Kathryn Bigelow c'est quand même une sacré pointure. Son cinéma est toujours plus intelligent qu'il n'y paraît au premier coup d'oeil.
A House (full) of Dynamite est certainement, dans le choix du propos, une nouvelle preuve de la pertinence de la cinéaste. Trump vient d'annoncer qu'il relançait des essais nucléaires, et de toute façon rien qu'avec les 11 000 têtes nucléaires que se partagent déjà les excités du Kremlin et de la Maison Blanche, on a de quoi se faire tous griller un paquet de fois. La vraie question c'est QUAND ? Et avec quelles conséquences pour notre futur ? Et ben on saura pas.
En termes de puissance évocatrice le film est étonnamment décevant. Il est calibré pour être anxiogène, mais il m'a laissé dans un bizarre état d'anesthésie où j'avais la vague impression que bon, ça va péter un jour où l'autre, absolument personne ne sera capable de gérer ça correctement, donc... pourquoi même y penser ?

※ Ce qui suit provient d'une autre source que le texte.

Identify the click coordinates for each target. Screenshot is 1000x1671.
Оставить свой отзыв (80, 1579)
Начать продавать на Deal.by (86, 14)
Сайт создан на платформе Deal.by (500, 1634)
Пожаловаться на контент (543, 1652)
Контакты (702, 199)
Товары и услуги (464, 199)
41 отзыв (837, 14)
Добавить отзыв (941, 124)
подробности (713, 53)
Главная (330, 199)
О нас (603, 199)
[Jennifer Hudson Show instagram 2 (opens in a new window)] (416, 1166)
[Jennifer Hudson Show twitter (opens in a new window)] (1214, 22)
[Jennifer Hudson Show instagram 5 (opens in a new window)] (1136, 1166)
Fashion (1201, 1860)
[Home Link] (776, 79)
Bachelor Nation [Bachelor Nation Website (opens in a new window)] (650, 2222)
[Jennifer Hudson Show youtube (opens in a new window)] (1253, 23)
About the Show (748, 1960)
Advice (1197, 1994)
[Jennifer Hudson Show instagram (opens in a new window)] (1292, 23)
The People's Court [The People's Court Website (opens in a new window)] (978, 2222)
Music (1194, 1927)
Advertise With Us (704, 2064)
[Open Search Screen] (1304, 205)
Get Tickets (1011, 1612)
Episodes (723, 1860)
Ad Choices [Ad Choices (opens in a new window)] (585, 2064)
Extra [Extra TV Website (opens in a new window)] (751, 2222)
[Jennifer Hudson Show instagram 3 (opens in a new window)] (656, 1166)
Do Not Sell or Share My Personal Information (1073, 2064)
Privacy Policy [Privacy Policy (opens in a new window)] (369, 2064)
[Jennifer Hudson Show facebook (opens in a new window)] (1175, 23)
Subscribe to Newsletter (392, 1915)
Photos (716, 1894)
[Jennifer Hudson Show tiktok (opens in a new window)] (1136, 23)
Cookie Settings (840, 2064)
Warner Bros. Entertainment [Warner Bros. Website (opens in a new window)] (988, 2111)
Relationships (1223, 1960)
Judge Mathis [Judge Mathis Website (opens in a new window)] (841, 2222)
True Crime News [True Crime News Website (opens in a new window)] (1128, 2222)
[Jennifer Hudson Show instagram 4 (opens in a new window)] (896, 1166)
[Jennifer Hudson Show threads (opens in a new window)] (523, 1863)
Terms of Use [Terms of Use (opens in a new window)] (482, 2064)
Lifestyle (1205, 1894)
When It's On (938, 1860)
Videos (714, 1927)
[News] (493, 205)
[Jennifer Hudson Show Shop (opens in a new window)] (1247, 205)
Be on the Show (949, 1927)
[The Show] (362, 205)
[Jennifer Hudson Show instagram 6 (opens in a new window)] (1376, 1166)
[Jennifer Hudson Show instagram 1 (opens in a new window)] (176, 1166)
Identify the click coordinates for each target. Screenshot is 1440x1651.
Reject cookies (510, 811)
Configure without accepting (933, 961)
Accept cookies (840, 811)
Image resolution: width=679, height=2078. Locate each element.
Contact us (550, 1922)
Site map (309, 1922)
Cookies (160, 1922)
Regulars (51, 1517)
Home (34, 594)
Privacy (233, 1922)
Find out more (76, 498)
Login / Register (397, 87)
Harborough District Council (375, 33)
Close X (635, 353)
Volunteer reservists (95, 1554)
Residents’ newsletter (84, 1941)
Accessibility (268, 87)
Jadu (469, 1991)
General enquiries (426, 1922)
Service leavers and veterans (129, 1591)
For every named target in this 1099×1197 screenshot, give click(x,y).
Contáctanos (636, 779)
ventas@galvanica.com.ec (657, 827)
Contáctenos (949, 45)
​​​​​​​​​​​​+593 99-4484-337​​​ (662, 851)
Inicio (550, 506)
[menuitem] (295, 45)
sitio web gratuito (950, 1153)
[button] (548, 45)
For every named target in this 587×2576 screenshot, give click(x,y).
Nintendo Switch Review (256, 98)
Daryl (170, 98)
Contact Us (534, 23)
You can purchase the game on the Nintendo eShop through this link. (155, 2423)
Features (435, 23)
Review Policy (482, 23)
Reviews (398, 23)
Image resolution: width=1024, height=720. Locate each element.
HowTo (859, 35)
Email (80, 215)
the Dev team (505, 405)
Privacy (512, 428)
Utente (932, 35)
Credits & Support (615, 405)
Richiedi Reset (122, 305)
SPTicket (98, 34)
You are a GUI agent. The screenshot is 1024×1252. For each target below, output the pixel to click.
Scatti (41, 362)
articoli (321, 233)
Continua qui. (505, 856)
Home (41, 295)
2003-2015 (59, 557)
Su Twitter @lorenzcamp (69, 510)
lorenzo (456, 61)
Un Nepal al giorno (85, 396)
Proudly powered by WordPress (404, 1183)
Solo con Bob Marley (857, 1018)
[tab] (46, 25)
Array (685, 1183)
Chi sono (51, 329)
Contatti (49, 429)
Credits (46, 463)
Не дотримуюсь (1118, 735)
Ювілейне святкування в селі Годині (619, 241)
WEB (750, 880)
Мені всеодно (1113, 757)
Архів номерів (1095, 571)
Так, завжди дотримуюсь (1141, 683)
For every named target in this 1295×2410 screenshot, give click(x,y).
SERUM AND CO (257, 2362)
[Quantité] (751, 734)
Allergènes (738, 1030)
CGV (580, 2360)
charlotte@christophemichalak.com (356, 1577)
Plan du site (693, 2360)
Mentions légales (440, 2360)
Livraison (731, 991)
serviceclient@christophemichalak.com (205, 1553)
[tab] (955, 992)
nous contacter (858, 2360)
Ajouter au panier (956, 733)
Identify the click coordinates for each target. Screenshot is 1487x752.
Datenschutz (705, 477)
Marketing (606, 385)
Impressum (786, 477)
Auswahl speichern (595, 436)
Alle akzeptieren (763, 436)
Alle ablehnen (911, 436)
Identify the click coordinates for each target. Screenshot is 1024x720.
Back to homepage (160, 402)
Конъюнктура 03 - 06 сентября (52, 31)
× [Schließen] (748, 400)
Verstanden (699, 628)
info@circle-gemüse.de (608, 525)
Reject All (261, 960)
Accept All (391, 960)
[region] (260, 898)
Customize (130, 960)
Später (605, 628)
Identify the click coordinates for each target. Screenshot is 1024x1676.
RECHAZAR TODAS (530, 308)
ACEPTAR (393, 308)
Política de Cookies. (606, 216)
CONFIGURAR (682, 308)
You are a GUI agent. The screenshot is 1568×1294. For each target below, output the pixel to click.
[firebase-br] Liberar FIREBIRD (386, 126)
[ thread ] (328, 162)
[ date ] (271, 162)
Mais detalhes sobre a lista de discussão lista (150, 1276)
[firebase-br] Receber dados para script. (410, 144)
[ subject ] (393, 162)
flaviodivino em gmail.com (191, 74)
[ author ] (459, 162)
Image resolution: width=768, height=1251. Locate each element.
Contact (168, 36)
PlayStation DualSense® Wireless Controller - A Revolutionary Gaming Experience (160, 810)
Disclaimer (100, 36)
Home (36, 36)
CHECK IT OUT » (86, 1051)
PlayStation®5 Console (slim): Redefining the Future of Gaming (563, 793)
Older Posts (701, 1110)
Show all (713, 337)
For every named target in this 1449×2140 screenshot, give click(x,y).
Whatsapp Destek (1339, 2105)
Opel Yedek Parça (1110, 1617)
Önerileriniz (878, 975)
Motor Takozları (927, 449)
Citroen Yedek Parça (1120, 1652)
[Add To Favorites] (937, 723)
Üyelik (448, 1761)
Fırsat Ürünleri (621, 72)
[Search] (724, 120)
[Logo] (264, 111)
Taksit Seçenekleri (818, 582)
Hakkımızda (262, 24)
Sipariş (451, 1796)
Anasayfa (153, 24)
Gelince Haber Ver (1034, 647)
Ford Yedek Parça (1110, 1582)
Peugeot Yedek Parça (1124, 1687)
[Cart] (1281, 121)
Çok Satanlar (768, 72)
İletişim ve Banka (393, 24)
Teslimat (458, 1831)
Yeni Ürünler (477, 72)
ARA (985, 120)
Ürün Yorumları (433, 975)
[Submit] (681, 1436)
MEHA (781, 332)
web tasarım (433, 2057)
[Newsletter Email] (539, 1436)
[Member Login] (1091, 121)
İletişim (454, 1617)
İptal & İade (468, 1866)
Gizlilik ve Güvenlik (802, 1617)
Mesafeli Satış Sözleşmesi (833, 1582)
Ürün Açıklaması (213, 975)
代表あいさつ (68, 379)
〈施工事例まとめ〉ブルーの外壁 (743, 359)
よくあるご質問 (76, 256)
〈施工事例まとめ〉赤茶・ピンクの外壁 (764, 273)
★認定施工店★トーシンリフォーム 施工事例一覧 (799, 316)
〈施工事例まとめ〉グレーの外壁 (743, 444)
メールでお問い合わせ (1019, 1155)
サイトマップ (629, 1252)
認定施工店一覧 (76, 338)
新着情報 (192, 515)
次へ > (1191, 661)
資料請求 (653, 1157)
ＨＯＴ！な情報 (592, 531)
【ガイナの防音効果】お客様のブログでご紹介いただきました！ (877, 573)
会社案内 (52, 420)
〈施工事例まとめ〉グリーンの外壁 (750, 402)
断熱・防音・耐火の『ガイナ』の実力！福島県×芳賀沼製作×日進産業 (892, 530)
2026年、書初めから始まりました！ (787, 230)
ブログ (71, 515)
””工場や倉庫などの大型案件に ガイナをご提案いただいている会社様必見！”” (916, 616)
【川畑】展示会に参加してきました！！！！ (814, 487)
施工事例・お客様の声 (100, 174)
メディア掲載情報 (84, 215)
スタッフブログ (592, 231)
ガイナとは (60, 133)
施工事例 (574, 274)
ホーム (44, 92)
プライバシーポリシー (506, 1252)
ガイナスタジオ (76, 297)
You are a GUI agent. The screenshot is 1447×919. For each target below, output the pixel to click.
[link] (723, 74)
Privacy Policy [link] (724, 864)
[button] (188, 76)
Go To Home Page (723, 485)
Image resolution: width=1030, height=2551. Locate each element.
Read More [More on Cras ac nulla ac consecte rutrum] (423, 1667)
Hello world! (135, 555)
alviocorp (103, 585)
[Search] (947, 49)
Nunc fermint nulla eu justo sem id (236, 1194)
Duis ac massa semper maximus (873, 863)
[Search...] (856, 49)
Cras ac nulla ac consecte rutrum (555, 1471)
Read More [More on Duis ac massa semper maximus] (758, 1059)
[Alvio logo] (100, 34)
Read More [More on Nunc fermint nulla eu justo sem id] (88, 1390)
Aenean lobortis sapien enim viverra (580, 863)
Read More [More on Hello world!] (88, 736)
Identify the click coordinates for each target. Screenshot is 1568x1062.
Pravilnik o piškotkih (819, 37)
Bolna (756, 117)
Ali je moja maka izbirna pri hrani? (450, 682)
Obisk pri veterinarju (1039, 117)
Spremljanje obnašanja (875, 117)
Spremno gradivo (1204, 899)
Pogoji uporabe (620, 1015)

La structure à la Jackie Brown (on revoit 3 fois la même séquence de 19 minutes à travers différents échelons de l'appareil décisionnel) fait flop. Le procédé échoue à nous plonger dans des points de vue véritablement différents. On assiste littéralement à la même visioconférence à travers plusieurs écrans et micros différents. En termes de narration, c'est pas vraiment passionnant. C'est juste redondant. Autant la première itération installe un peu de tension, que les autres ne font que repasser sur une piste déjà damée. A chaque fois se rejoue exactement la même chose, avec les mêmes dialogues déjà entendus. Pas d'élément nouveau, pas de nouvel enjeu : celui-ci est maximal et indépassable dès le départ, et systématiquement ramené à une échelle familiale assez bateau et très américaine, copiée-collée d'un personnage à l'autre.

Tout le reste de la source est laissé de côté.